What is a Modern City: Lec #2 Flashcards
What is urban systems theory?
a theory about the relative population groups of cities that focus on growth
What are urban structures?
A pattern of land-use, settlement, and where different groups of people live.
How are cities “imagined environments”?
In the 20th century, attempts to plan and design cities in reaction to problems of cities that were based on industry and manufacturing
What is global urban population?
people who live in cities
How many people live in cities now (2000s) verus 2000 years ago?
now: 47%
then: 1%
When did the global population start increasing?
Around 1800
What were the four clusters of large cities in around 430 BC?
Eastern Meditarean
Mesopotamia
Northeastern India
Eastern China
What was the global economy like in 430 BC?
almost purely agricultural
small-scale craft production
food growth for individuals, rather than larger food production in cities
What was the centre of cities in 430 BC?
Religious, administrative, or trade-centred
What is largest city in 2010?
Tokoyo, 27M people
What are cities like in 2010?
- cities globally are more spread out (in latitude)

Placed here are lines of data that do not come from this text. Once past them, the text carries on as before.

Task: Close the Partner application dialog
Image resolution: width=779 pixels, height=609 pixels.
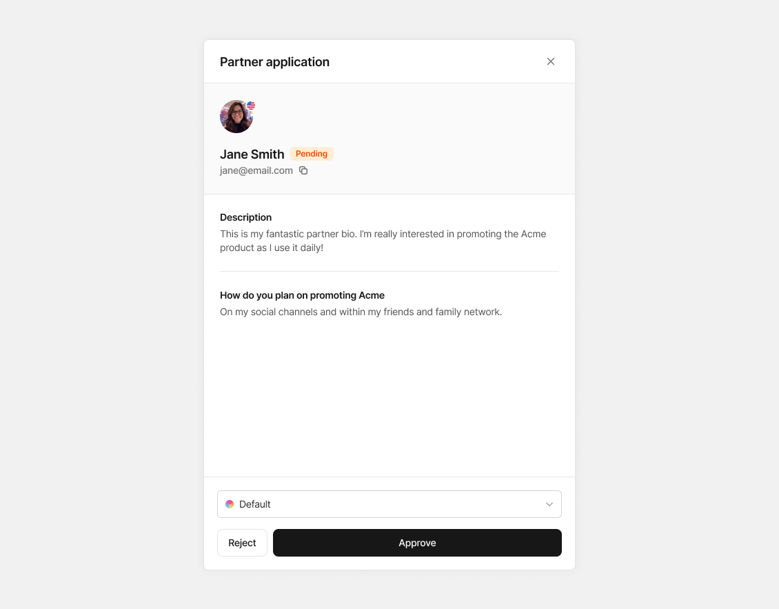Action: pyautogui.click(x=550, y=61)
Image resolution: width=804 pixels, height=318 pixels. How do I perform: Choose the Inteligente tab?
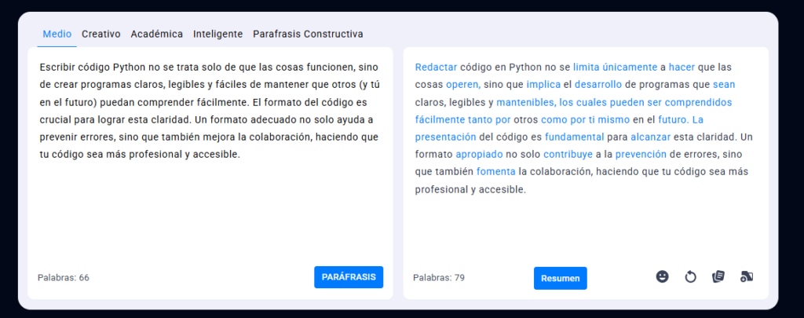[217, 34]
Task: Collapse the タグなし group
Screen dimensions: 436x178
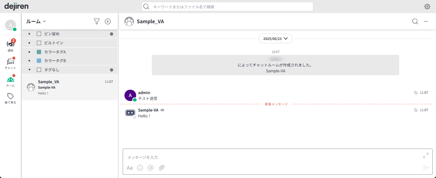Action: (29, 70)
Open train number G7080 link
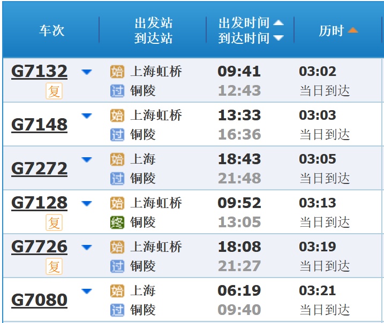The width and height of the screenshot is (384, 323). [39, 300]
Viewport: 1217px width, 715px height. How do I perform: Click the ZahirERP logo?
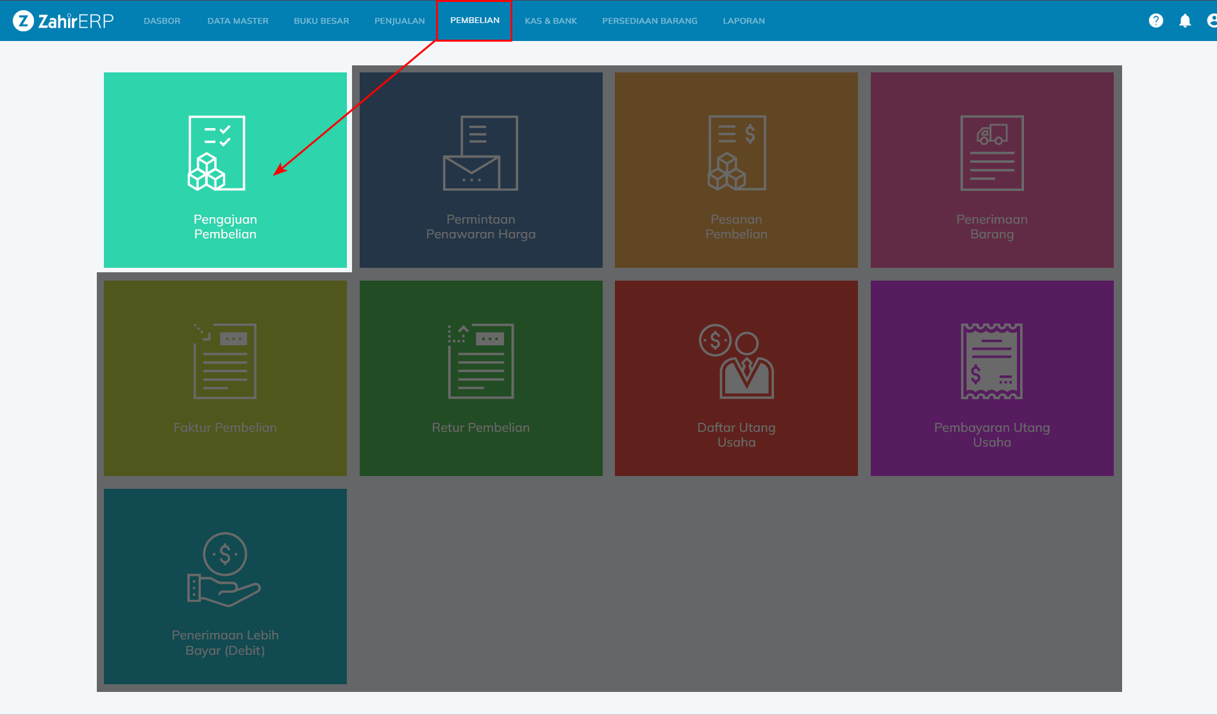pyautogui.click(x=63, y=21)
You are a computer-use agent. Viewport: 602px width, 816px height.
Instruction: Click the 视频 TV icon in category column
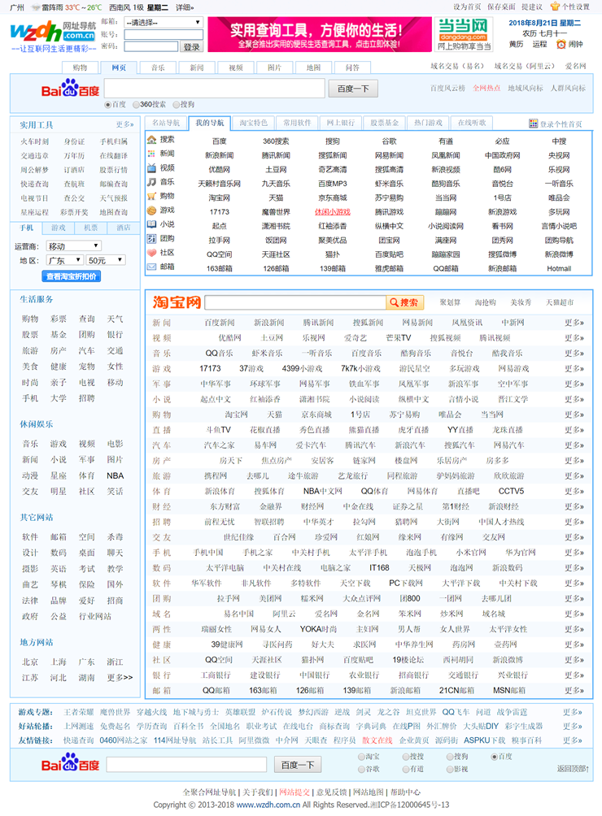pos(151,167)
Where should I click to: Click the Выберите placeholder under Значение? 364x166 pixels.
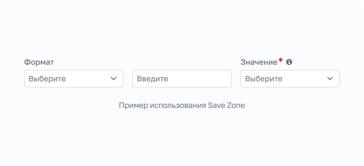pyautogui.click(x=264, y=79)
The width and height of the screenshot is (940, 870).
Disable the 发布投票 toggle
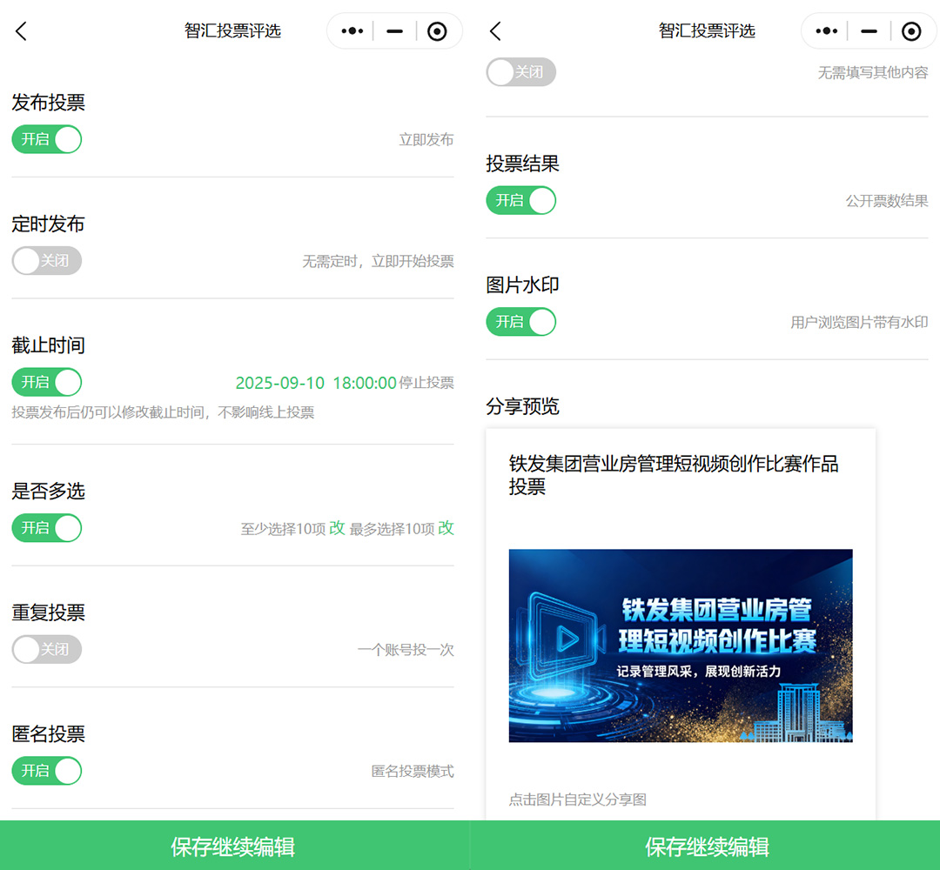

- have coal, petroluem, and nuclear energy
-timber production, agriculture, and construction is highly industrialized. - new tech: planes, trains, trucks, cars, diseal and electrical engines
- More extensive infrastructure like rail and road networks
-GLOBALIZATON: trade big among various regions
-A shift to a gobal integrated economy
What is the urban centre of gravity?
the largest 25 cities and then calculating the avg. population by weighted population
How has the centre of gravity shifted from 430BC to present?
Not much movement until 1500-1800: a big jump north
Then1800-1900: huge shift west
1900-1950: shift south
18950-2000s: shift back east
What caused shifts in urban centre of gravity?
Multiple industrial revolutions
INDUSTRIALIZATION
In 19th C, cities became centres of industry
What is a modern city?
Industrial centres, centres of industrial productions
How do the 1900 and 2010 largest cities maps differ?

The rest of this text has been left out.